Segundo informações registradas pela Polícia Militar e pela Polícia Civil, os pais perceberam o desaparecimento da criança enquanto realizavam atividades dentro de casa. O pai havia saído do banho e estava na sala, enquanto a mãe terminava de preparar o jantar na cozinha. 

Em determinado momento, a mãe perguntou ao pai se ele estava com o menino. Ao responder que não, os dois passaram a procurar a criança e a encontraram submersa na piscina, no quintal da residência.

A vítima foi socorrida imediatamente pelos próprios pais e levada ao Hospital Regional de Campo Grande. 

De acordo com o médico que atendeu a ocorrência, a avaliação inicial indica que a criança pode ter permanecido submersa por cerca de 10 minutos. O menino foi colocado em coma induzido e segue internado sob observação. 

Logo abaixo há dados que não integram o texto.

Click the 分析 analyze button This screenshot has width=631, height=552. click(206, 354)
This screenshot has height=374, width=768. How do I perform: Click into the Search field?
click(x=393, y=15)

A Polícia Militar foi acionada e esteve na residência, mas encontrou o imóvel fechado, já que os pais permaneciam no hospital acompanhando o filho. Uma vizinha, que acionou o socorro, confirmou aos policiais a versão apresentada pela família. 

O médico informou ainda que não foram encontrados sinais de maus-tratos e que, até o momento, o caso é tratado como um acidente doméstico. 

A ocorrência foi registrada na Delegacia de Pronto Atendimento Comunitário (Depac Cepol), que acompanhará o caso. Até o fechamento do boletim, não havia atualização sobre o estado de saúde da criança.